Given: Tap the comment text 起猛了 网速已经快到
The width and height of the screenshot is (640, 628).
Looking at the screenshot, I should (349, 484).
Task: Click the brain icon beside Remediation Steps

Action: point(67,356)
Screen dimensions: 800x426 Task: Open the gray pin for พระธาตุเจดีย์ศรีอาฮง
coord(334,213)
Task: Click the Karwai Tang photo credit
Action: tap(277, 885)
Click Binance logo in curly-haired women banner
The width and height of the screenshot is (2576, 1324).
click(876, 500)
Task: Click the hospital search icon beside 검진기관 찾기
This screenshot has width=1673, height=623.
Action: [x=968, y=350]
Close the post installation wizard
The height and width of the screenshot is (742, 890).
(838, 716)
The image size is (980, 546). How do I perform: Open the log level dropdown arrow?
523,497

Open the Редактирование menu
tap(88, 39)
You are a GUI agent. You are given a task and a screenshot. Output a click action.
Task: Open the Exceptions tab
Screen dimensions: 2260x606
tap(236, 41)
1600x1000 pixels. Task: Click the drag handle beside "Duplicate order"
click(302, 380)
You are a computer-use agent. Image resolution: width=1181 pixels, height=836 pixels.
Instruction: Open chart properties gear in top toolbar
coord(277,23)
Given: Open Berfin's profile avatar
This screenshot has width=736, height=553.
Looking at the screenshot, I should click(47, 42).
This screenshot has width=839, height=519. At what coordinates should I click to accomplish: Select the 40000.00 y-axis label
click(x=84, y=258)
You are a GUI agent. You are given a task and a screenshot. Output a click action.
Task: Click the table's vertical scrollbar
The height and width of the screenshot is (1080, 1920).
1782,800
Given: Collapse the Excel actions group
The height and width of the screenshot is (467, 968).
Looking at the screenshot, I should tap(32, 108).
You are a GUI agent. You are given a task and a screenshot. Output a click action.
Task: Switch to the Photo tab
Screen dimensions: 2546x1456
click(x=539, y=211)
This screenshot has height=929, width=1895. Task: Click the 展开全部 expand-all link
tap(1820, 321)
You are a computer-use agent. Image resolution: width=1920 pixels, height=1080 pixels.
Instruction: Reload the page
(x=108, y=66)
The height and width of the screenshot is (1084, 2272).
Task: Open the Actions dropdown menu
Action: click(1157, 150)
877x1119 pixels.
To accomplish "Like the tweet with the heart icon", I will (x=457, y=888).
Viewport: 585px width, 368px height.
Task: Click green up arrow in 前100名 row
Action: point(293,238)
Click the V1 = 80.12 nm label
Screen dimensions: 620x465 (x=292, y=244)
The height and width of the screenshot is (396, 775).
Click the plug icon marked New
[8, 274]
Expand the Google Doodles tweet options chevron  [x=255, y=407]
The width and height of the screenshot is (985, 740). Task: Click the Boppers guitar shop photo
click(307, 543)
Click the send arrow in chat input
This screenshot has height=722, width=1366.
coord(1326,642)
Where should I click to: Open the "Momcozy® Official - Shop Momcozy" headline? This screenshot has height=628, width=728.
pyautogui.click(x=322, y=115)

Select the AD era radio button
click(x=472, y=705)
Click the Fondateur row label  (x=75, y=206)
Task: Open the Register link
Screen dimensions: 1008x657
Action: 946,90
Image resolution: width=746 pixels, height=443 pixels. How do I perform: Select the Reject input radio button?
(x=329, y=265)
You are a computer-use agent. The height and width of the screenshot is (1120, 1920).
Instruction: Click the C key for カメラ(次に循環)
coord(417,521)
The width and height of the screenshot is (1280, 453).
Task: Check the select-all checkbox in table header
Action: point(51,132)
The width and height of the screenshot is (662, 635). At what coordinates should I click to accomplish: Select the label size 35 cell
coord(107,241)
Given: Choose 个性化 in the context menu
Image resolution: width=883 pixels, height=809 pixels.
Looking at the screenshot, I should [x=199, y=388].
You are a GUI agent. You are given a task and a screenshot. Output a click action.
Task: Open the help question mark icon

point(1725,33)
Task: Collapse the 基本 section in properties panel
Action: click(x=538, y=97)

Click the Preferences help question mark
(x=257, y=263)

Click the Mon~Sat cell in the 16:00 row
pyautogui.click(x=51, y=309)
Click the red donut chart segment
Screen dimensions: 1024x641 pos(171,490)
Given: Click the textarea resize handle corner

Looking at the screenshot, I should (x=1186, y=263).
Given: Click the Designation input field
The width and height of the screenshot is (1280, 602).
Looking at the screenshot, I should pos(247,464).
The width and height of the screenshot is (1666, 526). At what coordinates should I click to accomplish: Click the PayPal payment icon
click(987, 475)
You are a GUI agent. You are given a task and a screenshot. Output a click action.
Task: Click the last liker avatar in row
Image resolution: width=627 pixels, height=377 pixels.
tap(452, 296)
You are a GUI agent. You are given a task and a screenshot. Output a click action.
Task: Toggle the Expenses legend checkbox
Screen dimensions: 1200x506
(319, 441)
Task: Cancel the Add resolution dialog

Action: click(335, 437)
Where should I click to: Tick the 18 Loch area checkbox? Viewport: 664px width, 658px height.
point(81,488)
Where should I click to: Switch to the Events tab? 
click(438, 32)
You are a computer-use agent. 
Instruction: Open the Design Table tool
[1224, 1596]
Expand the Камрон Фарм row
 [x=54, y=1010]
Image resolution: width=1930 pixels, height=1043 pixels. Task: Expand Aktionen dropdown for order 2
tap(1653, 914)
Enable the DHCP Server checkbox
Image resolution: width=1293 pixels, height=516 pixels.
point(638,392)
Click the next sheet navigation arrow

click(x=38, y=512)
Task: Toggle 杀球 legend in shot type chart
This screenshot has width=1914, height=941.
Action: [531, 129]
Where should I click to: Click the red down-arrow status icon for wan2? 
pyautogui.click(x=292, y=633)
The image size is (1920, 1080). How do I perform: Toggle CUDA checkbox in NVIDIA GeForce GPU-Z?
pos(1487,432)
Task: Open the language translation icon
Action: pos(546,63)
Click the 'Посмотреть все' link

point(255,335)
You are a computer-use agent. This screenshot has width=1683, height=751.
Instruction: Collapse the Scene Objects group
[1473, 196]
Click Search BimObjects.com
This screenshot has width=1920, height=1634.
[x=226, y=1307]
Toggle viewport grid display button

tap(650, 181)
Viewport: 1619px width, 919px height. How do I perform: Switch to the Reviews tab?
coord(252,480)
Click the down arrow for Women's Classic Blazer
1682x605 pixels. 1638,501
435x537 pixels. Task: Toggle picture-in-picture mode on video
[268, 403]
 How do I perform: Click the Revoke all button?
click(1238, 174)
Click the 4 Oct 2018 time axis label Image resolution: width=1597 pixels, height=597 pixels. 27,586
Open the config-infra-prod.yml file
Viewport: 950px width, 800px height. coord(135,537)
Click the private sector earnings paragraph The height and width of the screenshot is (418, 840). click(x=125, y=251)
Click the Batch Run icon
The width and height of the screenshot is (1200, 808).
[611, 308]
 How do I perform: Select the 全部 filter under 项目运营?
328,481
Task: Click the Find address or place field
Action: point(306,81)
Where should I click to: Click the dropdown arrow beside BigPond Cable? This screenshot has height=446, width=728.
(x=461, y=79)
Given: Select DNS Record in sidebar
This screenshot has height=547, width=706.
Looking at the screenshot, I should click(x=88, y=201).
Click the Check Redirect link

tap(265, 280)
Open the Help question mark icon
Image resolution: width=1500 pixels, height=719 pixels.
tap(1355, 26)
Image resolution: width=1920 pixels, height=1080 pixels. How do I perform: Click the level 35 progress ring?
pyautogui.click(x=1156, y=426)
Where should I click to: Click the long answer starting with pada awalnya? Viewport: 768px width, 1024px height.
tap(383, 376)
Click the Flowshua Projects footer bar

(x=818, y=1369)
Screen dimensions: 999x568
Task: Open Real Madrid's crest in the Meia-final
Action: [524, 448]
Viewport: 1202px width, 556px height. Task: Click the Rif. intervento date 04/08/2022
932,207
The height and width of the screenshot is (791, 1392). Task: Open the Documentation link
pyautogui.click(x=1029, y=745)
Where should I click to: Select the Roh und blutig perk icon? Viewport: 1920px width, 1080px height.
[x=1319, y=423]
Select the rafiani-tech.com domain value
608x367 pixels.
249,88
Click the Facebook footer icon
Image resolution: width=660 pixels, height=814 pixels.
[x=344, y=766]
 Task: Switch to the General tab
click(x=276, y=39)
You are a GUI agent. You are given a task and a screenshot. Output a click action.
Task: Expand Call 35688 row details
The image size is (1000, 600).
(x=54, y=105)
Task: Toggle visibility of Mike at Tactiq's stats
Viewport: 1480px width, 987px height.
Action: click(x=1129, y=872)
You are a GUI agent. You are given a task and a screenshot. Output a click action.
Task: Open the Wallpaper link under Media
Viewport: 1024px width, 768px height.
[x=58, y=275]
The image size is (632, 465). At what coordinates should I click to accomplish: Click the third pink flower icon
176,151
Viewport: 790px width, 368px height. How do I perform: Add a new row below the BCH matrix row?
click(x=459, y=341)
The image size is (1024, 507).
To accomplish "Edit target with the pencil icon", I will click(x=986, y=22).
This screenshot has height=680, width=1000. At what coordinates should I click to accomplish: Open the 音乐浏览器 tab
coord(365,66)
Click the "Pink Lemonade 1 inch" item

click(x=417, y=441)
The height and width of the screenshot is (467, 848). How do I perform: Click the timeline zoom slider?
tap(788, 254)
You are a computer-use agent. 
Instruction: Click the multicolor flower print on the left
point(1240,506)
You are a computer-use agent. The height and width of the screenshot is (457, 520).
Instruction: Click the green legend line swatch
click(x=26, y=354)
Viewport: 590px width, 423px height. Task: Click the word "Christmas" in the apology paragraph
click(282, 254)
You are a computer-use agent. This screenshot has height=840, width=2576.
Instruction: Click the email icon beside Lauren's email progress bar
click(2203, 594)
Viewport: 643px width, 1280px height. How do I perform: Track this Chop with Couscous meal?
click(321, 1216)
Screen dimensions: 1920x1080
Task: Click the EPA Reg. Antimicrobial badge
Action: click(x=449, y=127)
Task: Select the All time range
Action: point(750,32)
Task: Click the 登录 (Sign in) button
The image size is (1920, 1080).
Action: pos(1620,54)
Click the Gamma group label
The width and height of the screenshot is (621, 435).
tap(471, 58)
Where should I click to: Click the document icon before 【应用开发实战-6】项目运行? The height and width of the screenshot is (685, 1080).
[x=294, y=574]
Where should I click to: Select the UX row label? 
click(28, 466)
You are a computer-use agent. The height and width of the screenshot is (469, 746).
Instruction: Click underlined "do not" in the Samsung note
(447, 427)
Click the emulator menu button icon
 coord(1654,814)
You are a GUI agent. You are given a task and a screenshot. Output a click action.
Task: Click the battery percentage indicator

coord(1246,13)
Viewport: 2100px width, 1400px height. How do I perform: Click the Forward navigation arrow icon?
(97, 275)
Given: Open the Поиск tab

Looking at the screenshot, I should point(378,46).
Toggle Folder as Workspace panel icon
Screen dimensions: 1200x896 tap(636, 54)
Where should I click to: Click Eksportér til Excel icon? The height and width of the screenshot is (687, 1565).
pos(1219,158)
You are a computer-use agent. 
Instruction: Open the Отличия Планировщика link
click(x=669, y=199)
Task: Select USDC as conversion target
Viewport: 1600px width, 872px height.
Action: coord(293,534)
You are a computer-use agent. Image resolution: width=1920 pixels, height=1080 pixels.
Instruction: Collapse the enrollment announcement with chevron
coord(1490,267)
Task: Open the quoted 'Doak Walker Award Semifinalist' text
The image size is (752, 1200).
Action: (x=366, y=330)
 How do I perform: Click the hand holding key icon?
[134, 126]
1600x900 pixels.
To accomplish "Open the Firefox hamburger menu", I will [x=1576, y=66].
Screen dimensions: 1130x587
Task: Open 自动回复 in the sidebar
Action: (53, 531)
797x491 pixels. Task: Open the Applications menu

....

(THE PROBLEM):
Write out the rows word for word. Begin with the very first line and stop after the line that contains "Action: point(67,356)".

(CORRECT OUTPUT):
Given: Tap the comment text 起猛了 网速已经快到
The width and height of the screenshot is (640, 628).
Looking at the screenshot, I should (349, 484).
Task: Click the brain icon beside Remediation Steps

Action: point(67,356)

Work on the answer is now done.